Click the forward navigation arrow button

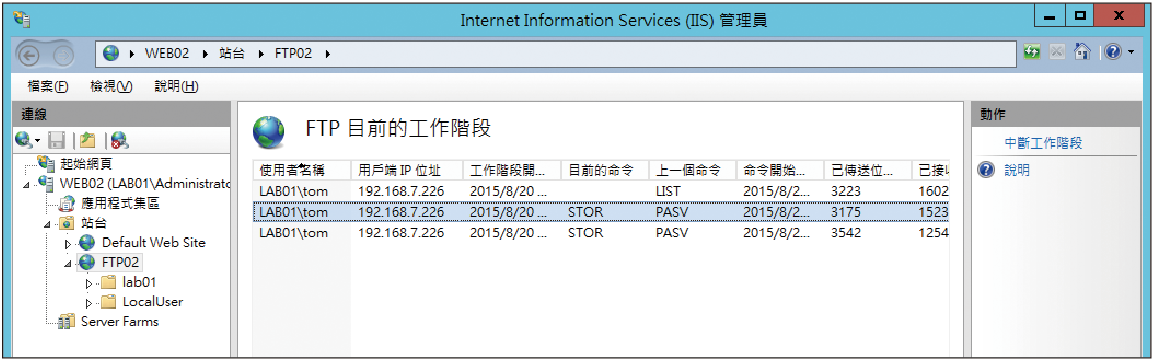(65, 54)
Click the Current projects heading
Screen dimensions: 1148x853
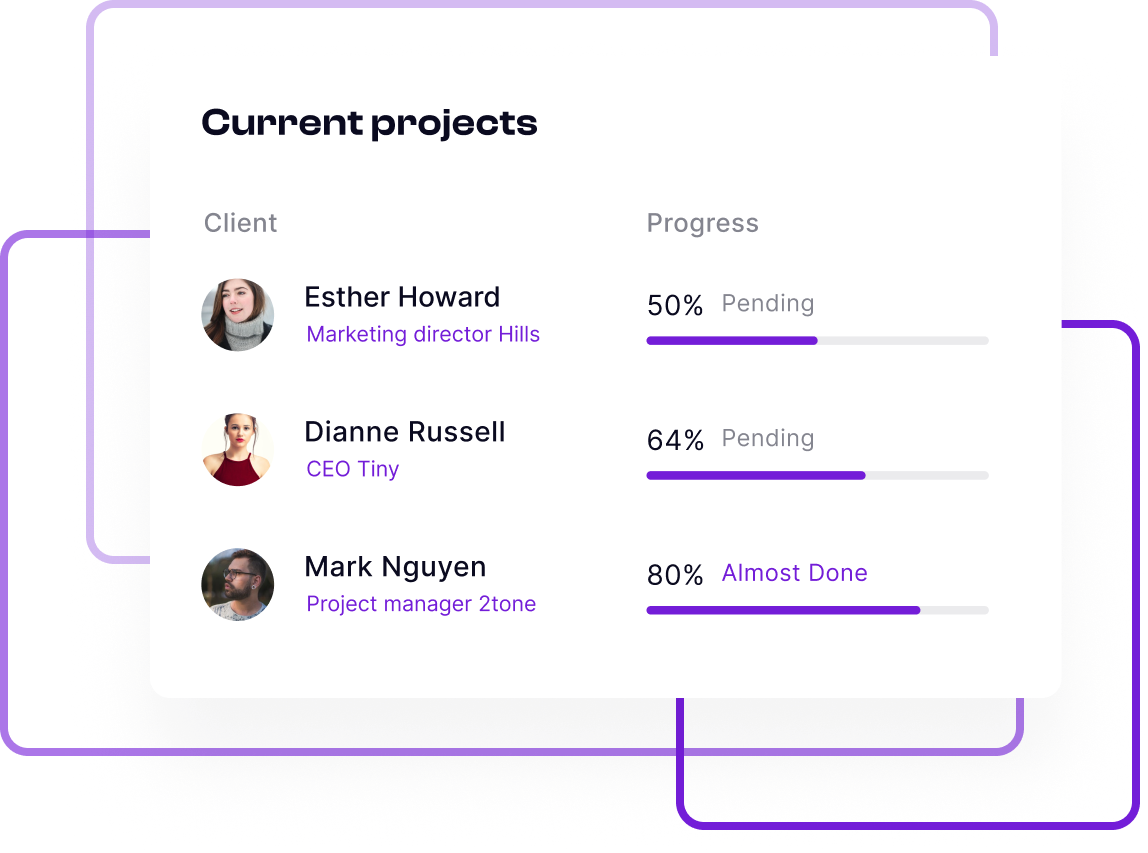[x=370, y=123]
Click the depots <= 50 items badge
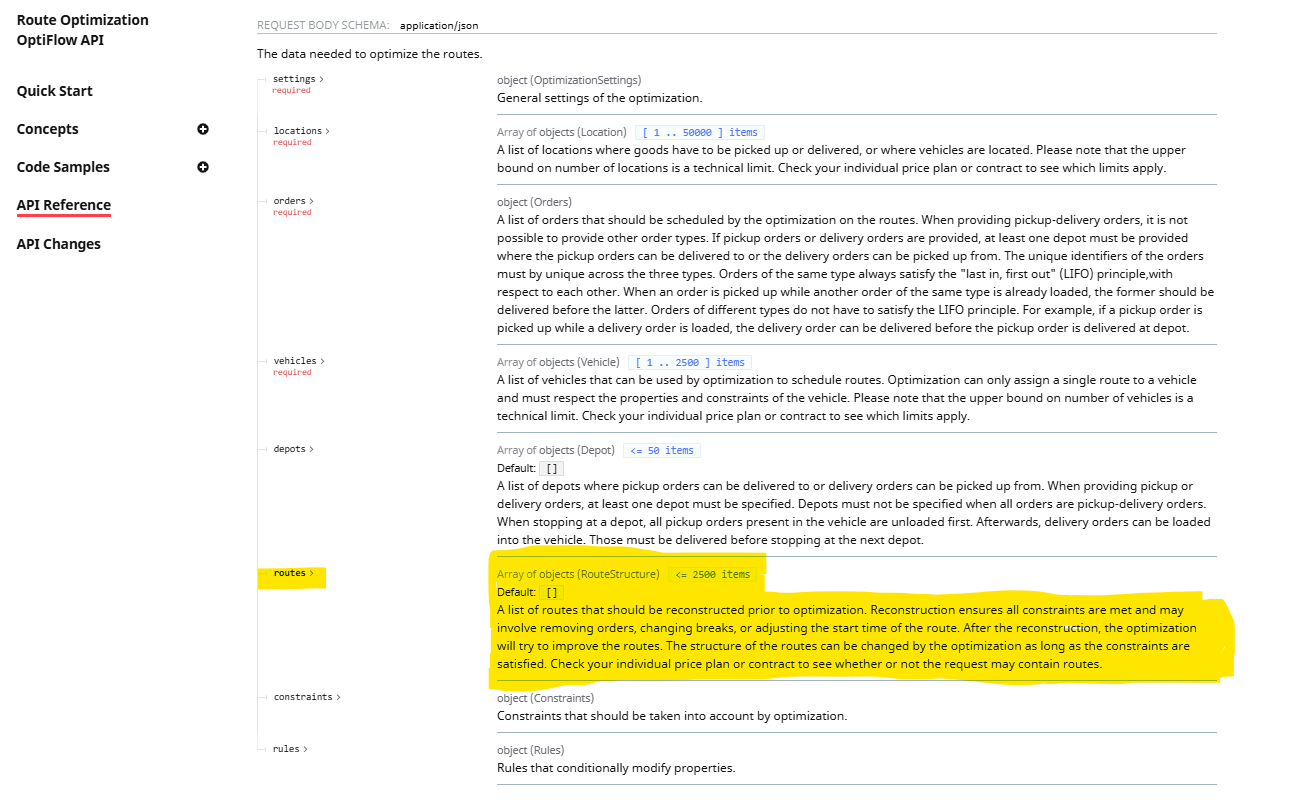 pos(661,450)
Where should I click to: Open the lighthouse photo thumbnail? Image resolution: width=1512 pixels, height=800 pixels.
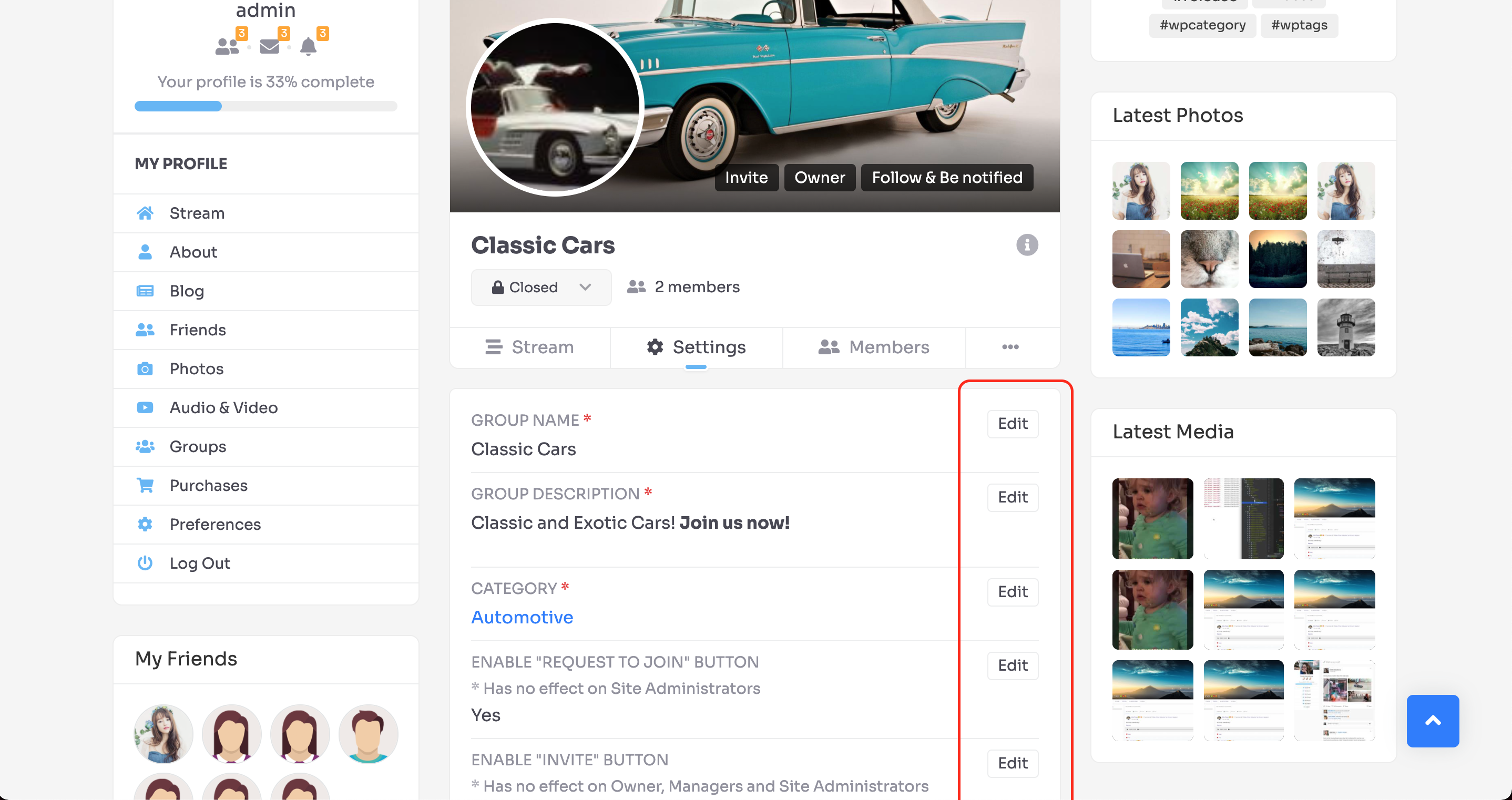tap(1346, 327)
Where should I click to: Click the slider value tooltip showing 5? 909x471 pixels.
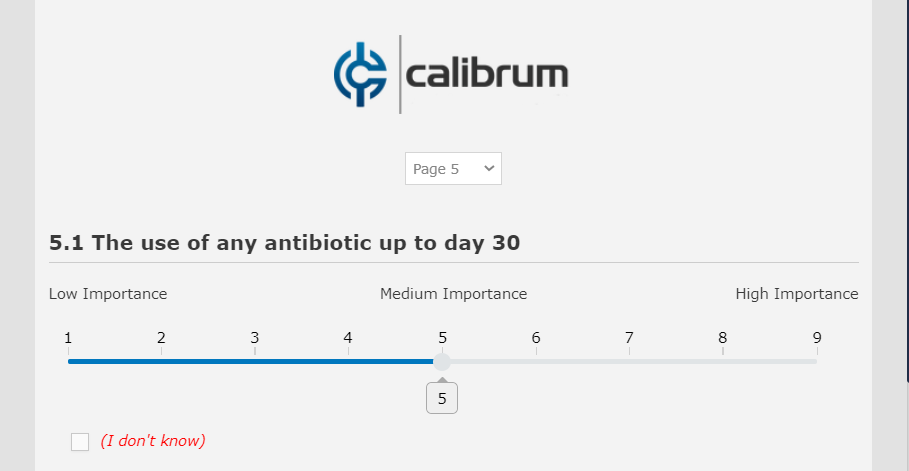point(442,399)
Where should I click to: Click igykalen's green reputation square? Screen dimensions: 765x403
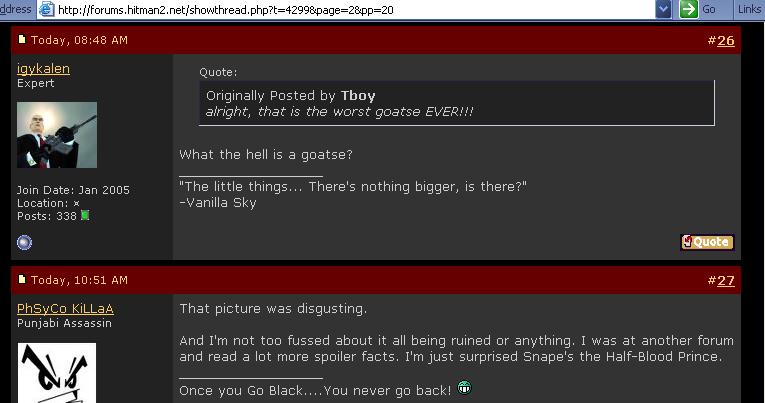point(85,215)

=-=-=

- **What the task asks**
Set down word for word each line from the one containing "Where should I click to: Click the" through the end of the material, and keep the pictures out of it.

- **Exercise output**
Where should I click to: Click the slider value tooltip showing 5? 909x471 pixels.
point(442,399)
Where should I click to: Click igykalen's green reputation square? Screen dimensions: 765x403
point(85,215)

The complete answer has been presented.